At most, 20 spots are available in the Kentucky Derby for jockeys each year. With so much money on the line, owners and trainers almost always award those rides to the jockeys in the sport who they are most familiar with. The cutthroat decisions leave even some of the sport’s most successful jockeys pulled off a horse in the weeks leading up to the Derby.

Only a small percentage of male jockeys ever race in a Kentucky Derby. With far fewer female jockeys in the total pool, it is even harder to break into that exclusive pool.

Due to the scarcity of rides, Crump advises young female jockeys to first make sure they race at a track where they can get as many rides as possible. Winning races in those settings offers valuable experience that jockeys can then use to land mounts at higher-profile tracks and meets.

'They have to be good'

Theoretically, success at higher profile meets would breed more opportunity. That was the experience of jockey Rosie Napravnik, who holds the record for most Kentucky Derbys by a female jockey (three) and highest finish in the Derby by a female jockey (fifth).

Untapable, with Rosie Napravnik aboard, wins the Kentucky Oaks. May 2, 2014

When Napravnik first tested her skills in New York, she initially wondered if she was not being given a fair opportunity because she was a woman.

“Then I quickly realized that was not the case,” Napravnik said. “The case was I just was not as good as those jockeys yet because I was less experienced and I hadn’t been riding with the best jockeys in the country. So, how could I be that good at that point? Riding in that colony improved my riding immensely.”
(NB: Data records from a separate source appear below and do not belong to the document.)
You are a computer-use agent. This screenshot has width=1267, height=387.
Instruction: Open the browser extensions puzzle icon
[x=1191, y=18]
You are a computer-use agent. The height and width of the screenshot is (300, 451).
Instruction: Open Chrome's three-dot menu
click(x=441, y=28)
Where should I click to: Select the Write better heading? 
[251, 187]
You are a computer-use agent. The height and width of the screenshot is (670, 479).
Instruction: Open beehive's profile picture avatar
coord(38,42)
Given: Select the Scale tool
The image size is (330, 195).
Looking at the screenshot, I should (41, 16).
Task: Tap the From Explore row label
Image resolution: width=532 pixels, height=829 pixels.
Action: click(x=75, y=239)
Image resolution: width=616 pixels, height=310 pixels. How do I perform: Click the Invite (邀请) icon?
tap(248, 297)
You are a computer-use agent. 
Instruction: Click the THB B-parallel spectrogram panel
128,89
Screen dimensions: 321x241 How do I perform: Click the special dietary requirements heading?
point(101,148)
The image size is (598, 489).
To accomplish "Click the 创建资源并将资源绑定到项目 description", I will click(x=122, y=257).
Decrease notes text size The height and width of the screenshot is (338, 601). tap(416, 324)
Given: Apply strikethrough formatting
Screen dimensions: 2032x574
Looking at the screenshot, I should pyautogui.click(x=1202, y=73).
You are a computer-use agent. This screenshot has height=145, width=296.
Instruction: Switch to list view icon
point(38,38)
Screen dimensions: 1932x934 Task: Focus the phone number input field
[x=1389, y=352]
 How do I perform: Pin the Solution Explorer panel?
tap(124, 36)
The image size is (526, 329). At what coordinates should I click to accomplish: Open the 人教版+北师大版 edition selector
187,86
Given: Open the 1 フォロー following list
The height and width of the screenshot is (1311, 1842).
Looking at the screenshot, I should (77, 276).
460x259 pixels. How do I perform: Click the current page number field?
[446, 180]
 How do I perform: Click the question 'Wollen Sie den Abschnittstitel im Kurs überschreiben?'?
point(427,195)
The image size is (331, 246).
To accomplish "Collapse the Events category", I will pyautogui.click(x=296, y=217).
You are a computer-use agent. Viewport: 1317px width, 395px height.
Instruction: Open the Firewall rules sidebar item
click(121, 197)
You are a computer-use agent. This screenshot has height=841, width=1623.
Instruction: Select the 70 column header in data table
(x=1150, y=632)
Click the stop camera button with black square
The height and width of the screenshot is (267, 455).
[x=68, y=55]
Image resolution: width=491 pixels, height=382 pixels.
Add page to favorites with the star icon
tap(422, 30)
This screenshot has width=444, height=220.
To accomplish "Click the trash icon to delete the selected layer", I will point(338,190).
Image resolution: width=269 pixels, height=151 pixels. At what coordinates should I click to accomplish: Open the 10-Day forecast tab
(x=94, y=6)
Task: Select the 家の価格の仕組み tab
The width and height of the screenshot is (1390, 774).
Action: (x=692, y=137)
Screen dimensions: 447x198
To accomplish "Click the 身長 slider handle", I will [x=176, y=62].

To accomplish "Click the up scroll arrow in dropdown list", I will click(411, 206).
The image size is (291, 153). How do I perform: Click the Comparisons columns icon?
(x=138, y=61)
Napravnik grew up competing in horse shows where it was actually rare to see a boy participating in the various events. While she naturally might have been drawn to the facets of equestrian sports where women riders are more prevalent since her mother was an eventing coach, Napravnik quickly decided her dream was to be a flat racing jockey. 

How did she overcome any bias against female jockeys?

“In the early years of my career, I definitely did not have an understanding of why it was a big deal that I was a girl,” Napravnik said. “Throughout my career, I realized just how rare it is to have such success, especially early on and consistently throughout your career as a female. I’ve been asked the question so many times, why were there not more female jockeys? I do really truly believe that the answer is the mindset of the individual.

“If you are programmed to believe that there will be huge obstacles, there are plenty of women who are perfectly willing to breakthrough barriers and conquer those obstacles. But for me, I just didn’t see them. I didn’t see the barriers. I didn’t see the obstacles. I just kept my head down and kept riding.”

Napravnik, who retired in 2015, rode Pants on Fire to a ninth-place finish in her first Derby in 2011. A year later, she became the first female jockey to win the Kentucky Oaks aboard Believe You Can. She finished fifth on Mylute in 2013 Derby, won the Oaks again in 2014 on Untapable, then became the first woman to win multiple Breeders’ Cup races later that year. She is the only woman to ride in all three Triple Crown races.

But Napravnik’s last Derby ride came in 2014. The eight-year drought without a female jockey in the Derby ties the longest period without a woman to ride in the Derby since the 14-year stretch between Crump’s Derby in 1970 and Patricia Cooksey becoming the second woman to ride in the Derby in 1984.

It has now been 29 years since Julie Krone became the only woman to win a Triple Crown race in the 1993 Belmont Stakes.

Still, Crump remains confident the work she and Early put in will continue to be felt in the sport for years to come.

“I just think they’re out there,” Crump said. “Just in a smaller number. Look at how good Rosie Napravnik was. Did you ever watch her ride? Holy moly, that girl could ride anything and ride the hair off of it.

“…But the ones that want to do it, have the inclination, they’re out there. And they’re good. They have to be good because still no matter what anyone says they have to prove themselves more than a man.”